BMC Genomics (May 2004)

Microarray and EST database estimates of mRNA expression levels differ: The protein length versus expression curve for <it>C. elegans</it>

  • Munoz Enrique T,
  • Bogarad Leonard D,
  • Deem Michael W

DOI
https://doi.org/10.1186/1471-2164-5-30
Journal volume & issue
Vol. 5, no. 1
p. 30

Abstract

Read online

Abstract Background Various methods for estimating protein expression levels are known. The level of correlation between these methods is only fair, and systematic biases in each of the methods cannot be ruled out. We here investigate systematic biases in the estimation of gene expression rates from microarray data and from abundance within the Expressed Sequence Tag (EST) database. We suggest that length is a significant factor in biases to measured gene expression rates. As a specific example of the importance of the bias of expression rate with length, we address the following evolutionary question: Does the average C. elegans protein length increase or decrease with expression level? Two different answers to this question have been reported in the literature, one method using expression levels estimated by abundance within the EST database and another using microarrays. We have investigated this issue by constructing the full protein length versus expression curve for C. elegans, using both methods for estimating expression levels. Results The microarray data show a monotonic decrease of length with expression level, whereas the abundance within the EST database data show a non-monotonic behavior. Furthermore, the ratio of the expression level estimated by the EST database to that measured by microarrays is not constant, but rather systematically biased with gene length.

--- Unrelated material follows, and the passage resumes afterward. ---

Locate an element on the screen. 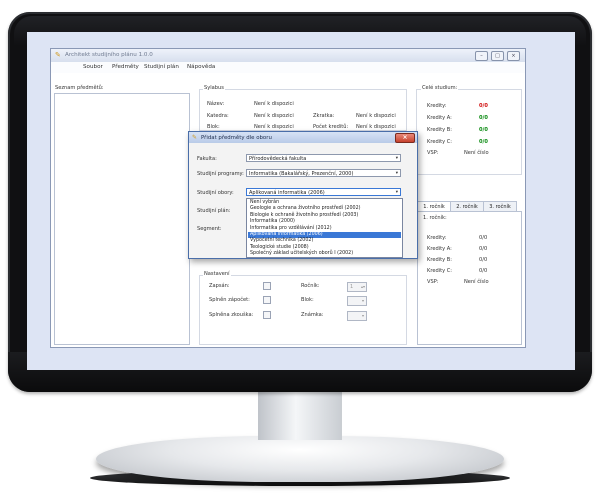 This screenshot has width=600, height=493. cs-kredity-c-value: 0/0 is located at coordinates (484, 142).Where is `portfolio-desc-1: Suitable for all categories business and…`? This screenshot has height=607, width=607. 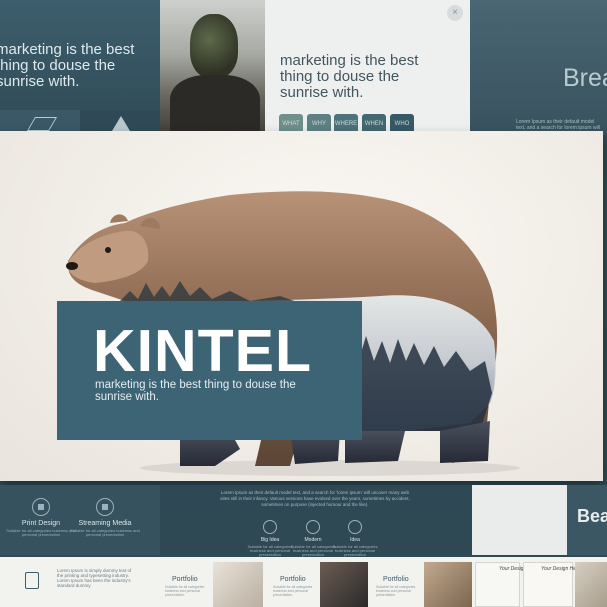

Conclusions It is suggested that the length bias may lie primarily in the abundance within the EST database method, being not ameliorated by internal standards as it is in the microarray data, and that this bias should be removed before data interpretation. When this is done, both the microarray and the abundance within the EST database give a monotonic decrease of spliced length with expression level, and the correlation between the EST and microarray data becomes larger. We suggest that standard RNA controls be used to normalize for length bias in any method that measures expression.